#### Tarefa a resolver
No texto abaixo sobre o diálogo acerca do sofrimento, reproduz sem alterações o trecho que abre com as palavras que contêm "Haverá maior desilusão" e fecha com "morte da mãe.".

#### Texto para ler
===

Voltamos a falar na linguagem dos códigos e das alusões.
«A força está a acabar-se. Não dura sempre e tem sido duro. Demasiado sofrimento.»
«Teu? Ou da outra pessoa?»
«Meu e da outra pessoa.»
«Qual anulavas, se pudesses?». Assim que faço a pergunta, percebo a sua inutilidade. Mas tinha de manter a conversa viva, antes que ela se refugiasse no silêncio.
«Apagava o da outra pessoa.»
«Porque assim apagavas também o teu.»
«Claro. Se terminasse um, podia terminar o outro.»
«E não acreditas que vai terminar?»
«Só com mais sofrimento. Sabe, a minha vida está a afundar-se. É um navio a ir ao fundo.»
«Não, não és tu que estás a ir ao fundo. tu és apenas um dos tripulantes.»
«Só que quando o barco afunda tudo afunda com ele.»
«A tripulação pode salvar-se.»
«Como?»
«Um navio naufragado que se quebra com a tempestade, lança tábuas de madeira para a água. E essas tábuas podem ser de salvação.»
«Este navio não.»
Silêncio.
«Há outras formas. Nadar. Até boiar...»
«Já não consigo. É muito sofrimento. A outra pessoa não quer mudar. Se pudesse, sacrificava o meu corpo para ela ficar bem. Mas ela não quer mudar.»
«Se essa pessoa tivesse de escolher, diria o mesmo, escolhia salvar a tua vida em troca da dela.»
Digo isto sem conhecer a senhora, mas confiando em algo que todos acreditamos ser universal, o amor de uma mãe por uma filha. Sei que não é universal, mas há coisas nas quais nunca devemos deixar de acreditar.
«Ora... Não, essa pessoa não.»
Haverá maior desilusão para uma rapariga desta idade? Reconhecer que não vale um sacrifício da própria mãe? Os seus olhos recuperaram o brilho, agora mais aquoso. Mas nenhuma lágrima cairá durante esta conversa.
«É por isso que lhe digo que o sofrimento só chegará ao fim depois de mais sofrimento. Só com a morte.»
Referia-se à morte da mãe.
«Há casos de dependência que estão para além da nossa capacidade de ajudar. Se a outra pessoa não quer, se se recusa a lutar, não podemos vencer por ela. Essa pessoa está a dizer-te que desistiu. E isso dá-te o direito de te salvares, de não te deixares arrastar. Dá-te o direito de sobreviver.»
Ela percebe-me. A sugestão crua - abandonar a mãe à sua sorte para ela se salvar - não a choca. Apercebo-me que já colocou essa hipótese muitas vezes.
«Não posso. Serei sempre culpada pelas outras pessoas. E terei o peso na minha consciência.»
Não perguntei onde estão essas pessoas que inevitavelmente aparecerão para a criticar agora, porque não aparecem para a ajudar numa situação tão grave? A viagem prosseguiu até ao destino. E a história não chegou ao fim. Pelo menos ainda não.

===

#### Material
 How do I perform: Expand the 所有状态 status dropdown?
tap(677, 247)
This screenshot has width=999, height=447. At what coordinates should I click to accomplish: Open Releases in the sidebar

===

#### Resposta à tarefa
Haverá maior desilusão para uma rapariga desta idade? Reconhecer que não vale um sacrifício da própria mãe? Os seus olhos recuperaram o brilho, agora mais aquoso. Mas nenhuma lágrima cairá durante esta conversa.
«É por isso que lhe digo que o sofrimento só chegará ao fim depois de mais sofrimento. Só com a morte.»
Referia-se à morte da mãe.